Dataset:
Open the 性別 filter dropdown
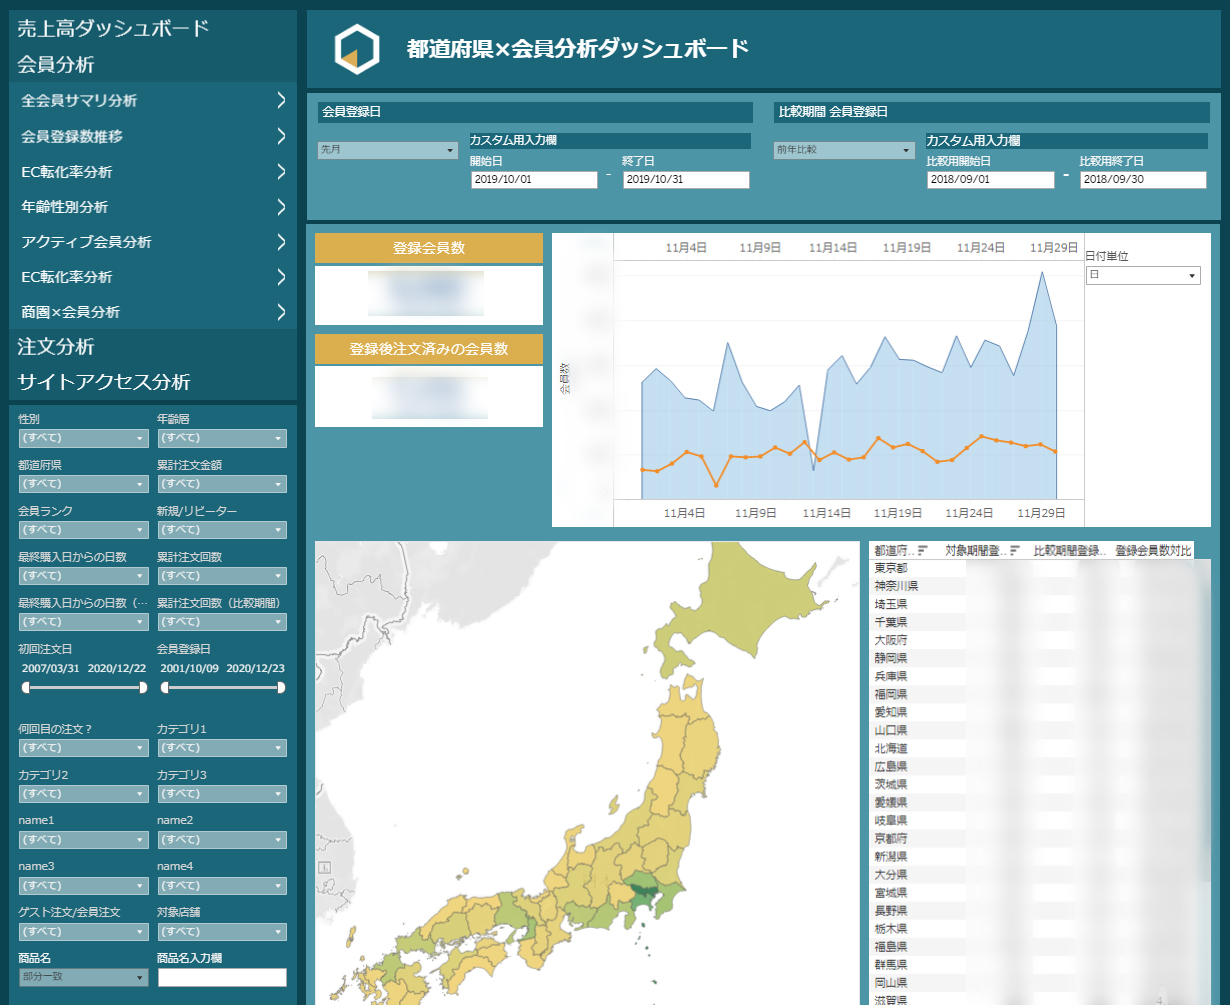The height and width of the screenshot is (1005, 1230). tap(83, 438)
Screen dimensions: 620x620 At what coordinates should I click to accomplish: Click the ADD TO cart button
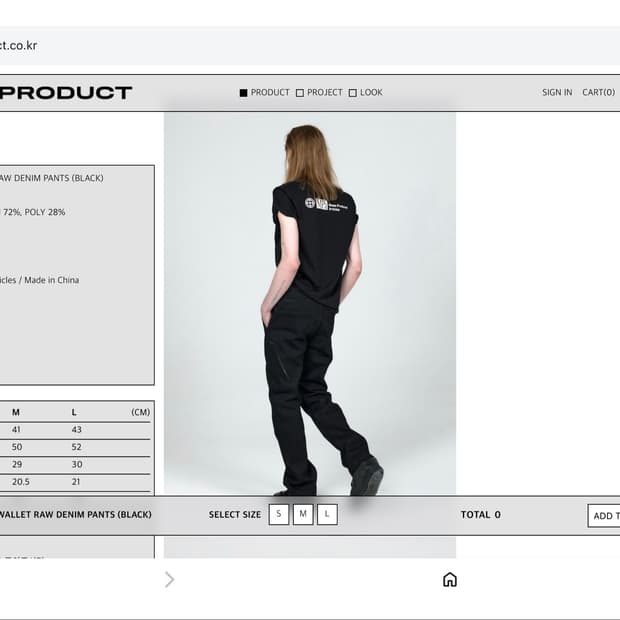(604, 516)
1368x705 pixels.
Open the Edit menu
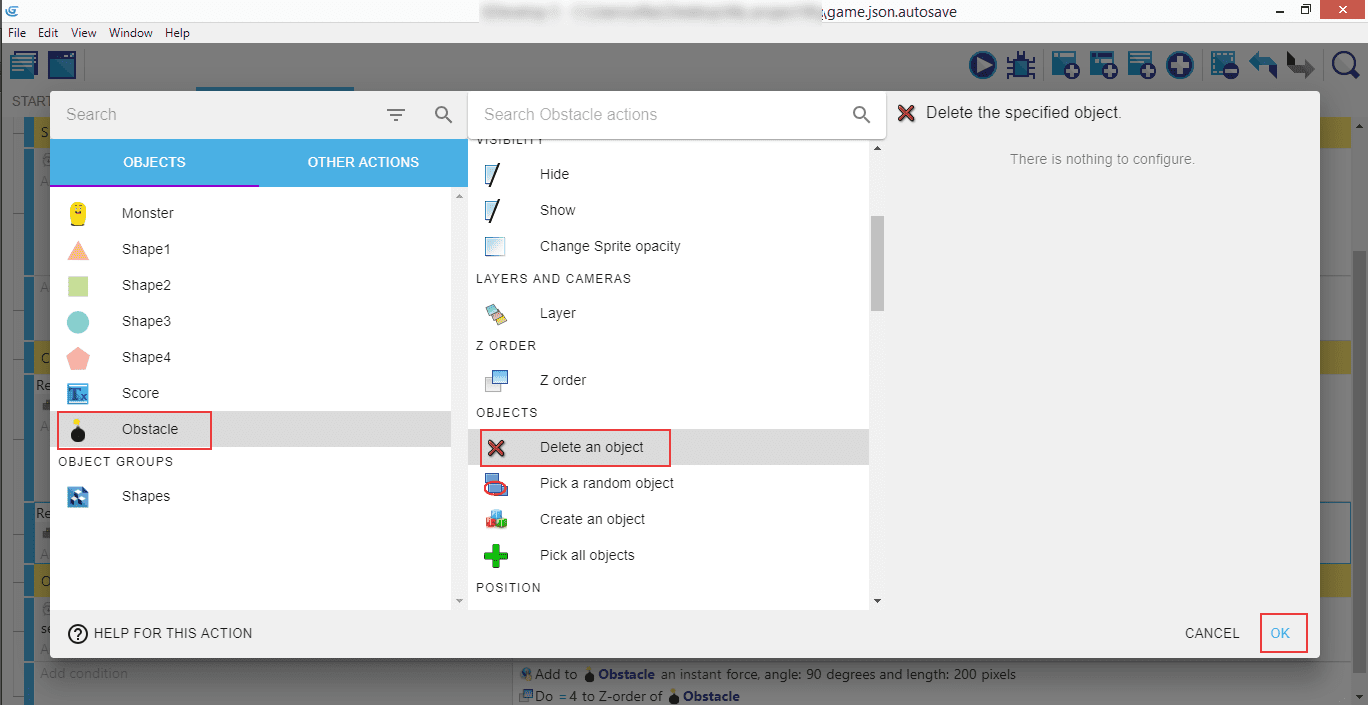[x=48, y=33]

Your assignment:
A word-for-word copy of the records is needed, one that contains no pictures.

Your solution:
Open the 性別 filter dropdown
The height and width of the screenshot is (1005, 1230). tap(83, 438)
Screen dimensions: 620x620 At what coordinates should I click to accomplish: Click the ADD TO cart button
(604, 516)
1368x705 pixels.
Open the Edit menu
[x=48, y=33]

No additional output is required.